Agent Banana

A g e n t b a n a n a :

High-Fidelity Image Editing with Agentic Thinking and Tooling

Ruijie Ye^1,2†, Jiayi Zhang^1,3†, Zhuoxin Liu^4†, Zihao Zhu¹, Siyuan Yang¹,
Li Li⁵, Tianfu Fu⁶, Franck Dernoncourt⁷, Yue Zhao⁵, Jiacheng Zhu^8§,
Ryan Rossi⁷, Wenhao Chai⁹, Zhengzhong Tu^1*

¹TAMU ²Brown University ³UW-Madison ⁴UCSD ⁵USC ⁶xAI
⁷Adobe Research ⁸Meta AI ⁹Princeton University
^*Corresponding Author
^†Equal contributions
^§Work done outside of Meta

Paper Code

We present Agent Banana, an agentic editing system that enables high-fidelity, native-resolution image editing through reasoning-based natural-language interaction, where each edit is context-aware, logically dependent, and locally precise.

In this example, the user provides a vague yet complex editing prompt, and Agent Banana iteratively refines a scene in native high resolution (546×3640)—from a stylistic replacement (Turn 1), to attribute decoupling that preserves non-target dynamics (changing the bottle color without affecting the pouring liquid; Turn 2), and finally to retrieving prior state and adding fine details (Turn 3).

The result is a professional-style workflow that resists over-editing and background drift, while faithfully preserving what should remain unchanged.

Pipeline

The system operates in a multi-turn loop (Left), comprising two core agents: a Planner that decomposes user queries into executable editing plans, and an Executor that selects tools via the MCP Server. Crucially, the Executor incorporates a self-correction mechanism (Quality Test), reiterating the editing process if the quality check fails before presenting the result to the user. (Right) Our Evaluator assesses performance by analyzing the transition between Turn n-1 and Turn n, utilizing instruction adherence checks and state tracking (JSON) to derive the final score.

Scalable Data Pipeline for Multi-turn Editing. This diagram illustrates the process of generating aligned (State, Instruction) pairs from HD images.

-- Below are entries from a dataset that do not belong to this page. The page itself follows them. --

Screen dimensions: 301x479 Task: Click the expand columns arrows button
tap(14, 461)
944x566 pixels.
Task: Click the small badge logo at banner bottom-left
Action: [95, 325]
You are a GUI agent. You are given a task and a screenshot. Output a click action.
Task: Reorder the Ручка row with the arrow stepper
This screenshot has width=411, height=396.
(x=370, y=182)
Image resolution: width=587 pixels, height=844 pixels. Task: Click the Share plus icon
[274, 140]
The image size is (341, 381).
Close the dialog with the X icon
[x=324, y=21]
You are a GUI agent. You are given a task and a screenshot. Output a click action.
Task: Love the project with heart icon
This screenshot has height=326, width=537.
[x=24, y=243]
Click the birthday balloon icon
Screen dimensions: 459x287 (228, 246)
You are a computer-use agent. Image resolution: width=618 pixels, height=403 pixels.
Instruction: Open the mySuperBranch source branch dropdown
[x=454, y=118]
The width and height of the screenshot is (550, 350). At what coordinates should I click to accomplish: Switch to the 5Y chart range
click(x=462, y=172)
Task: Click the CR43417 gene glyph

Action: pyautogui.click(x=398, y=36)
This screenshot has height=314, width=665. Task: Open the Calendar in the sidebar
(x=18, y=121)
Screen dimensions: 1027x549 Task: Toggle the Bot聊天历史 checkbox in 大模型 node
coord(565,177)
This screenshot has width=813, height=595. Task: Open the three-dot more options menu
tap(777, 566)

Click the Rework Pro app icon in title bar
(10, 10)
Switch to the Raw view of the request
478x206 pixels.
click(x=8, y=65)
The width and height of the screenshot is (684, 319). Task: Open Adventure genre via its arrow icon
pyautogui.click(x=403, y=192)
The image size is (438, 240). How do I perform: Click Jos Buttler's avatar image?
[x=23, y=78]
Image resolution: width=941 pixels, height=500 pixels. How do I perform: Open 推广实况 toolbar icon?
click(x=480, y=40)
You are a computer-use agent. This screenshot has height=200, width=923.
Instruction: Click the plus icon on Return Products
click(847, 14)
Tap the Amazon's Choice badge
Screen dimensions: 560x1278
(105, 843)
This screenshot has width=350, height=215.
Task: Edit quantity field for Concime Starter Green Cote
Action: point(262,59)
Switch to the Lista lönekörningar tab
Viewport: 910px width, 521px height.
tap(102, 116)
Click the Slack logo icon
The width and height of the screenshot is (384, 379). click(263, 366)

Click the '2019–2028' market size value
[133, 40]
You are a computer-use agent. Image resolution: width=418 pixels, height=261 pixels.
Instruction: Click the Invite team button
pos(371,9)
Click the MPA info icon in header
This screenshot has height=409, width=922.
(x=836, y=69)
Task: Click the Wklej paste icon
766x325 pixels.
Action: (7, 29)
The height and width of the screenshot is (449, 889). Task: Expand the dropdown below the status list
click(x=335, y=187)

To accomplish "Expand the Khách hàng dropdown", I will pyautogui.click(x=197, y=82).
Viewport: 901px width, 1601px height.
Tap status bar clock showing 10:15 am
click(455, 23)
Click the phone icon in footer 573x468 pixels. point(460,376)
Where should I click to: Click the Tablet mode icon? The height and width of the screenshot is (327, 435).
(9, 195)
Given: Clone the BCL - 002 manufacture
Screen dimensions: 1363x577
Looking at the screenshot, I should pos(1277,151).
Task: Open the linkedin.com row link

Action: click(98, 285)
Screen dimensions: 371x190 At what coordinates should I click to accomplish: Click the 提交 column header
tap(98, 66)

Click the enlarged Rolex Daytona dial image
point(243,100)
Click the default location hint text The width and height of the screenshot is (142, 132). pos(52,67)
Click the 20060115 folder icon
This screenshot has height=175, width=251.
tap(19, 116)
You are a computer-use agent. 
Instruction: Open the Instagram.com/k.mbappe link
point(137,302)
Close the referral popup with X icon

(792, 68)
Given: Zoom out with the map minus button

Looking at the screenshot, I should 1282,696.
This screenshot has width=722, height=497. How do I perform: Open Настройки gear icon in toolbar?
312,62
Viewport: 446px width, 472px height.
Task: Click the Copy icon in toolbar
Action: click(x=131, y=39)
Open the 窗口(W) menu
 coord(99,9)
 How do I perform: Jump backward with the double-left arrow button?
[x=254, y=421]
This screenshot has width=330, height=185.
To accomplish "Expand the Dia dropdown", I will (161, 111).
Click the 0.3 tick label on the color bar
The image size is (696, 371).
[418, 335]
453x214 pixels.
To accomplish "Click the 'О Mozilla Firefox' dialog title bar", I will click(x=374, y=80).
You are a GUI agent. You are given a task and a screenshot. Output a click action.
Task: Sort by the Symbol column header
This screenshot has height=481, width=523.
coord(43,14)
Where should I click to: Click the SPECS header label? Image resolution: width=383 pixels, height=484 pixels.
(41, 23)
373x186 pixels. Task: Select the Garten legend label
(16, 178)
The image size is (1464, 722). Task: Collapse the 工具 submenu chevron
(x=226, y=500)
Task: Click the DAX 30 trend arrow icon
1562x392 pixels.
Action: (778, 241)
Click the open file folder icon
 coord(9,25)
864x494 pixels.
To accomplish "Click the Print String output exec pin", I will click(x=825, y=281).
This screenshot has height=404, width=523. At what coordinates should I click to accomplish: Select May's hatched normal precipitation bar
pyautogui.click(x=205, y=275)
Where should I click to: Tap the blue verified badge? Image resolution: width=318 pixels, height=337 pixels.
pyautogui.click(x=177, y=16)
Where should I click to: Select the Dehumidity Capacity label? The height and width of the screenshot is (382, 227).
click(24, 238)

Quantitative Comparison of Image Editing Performance

We evaluate models on HDD-Bench focusing on image fidelity (PSNR_OM, SSIM_OM, LPIPS_OM), instruction adherence (Instruct-Following, Image Consistency), and support for high-resolution (4K) editing. Agent Banana achieves state-of-the-art performance, balancing precise instruction execution with high visual fidelity, and is natively capable of processing at 4K resolution.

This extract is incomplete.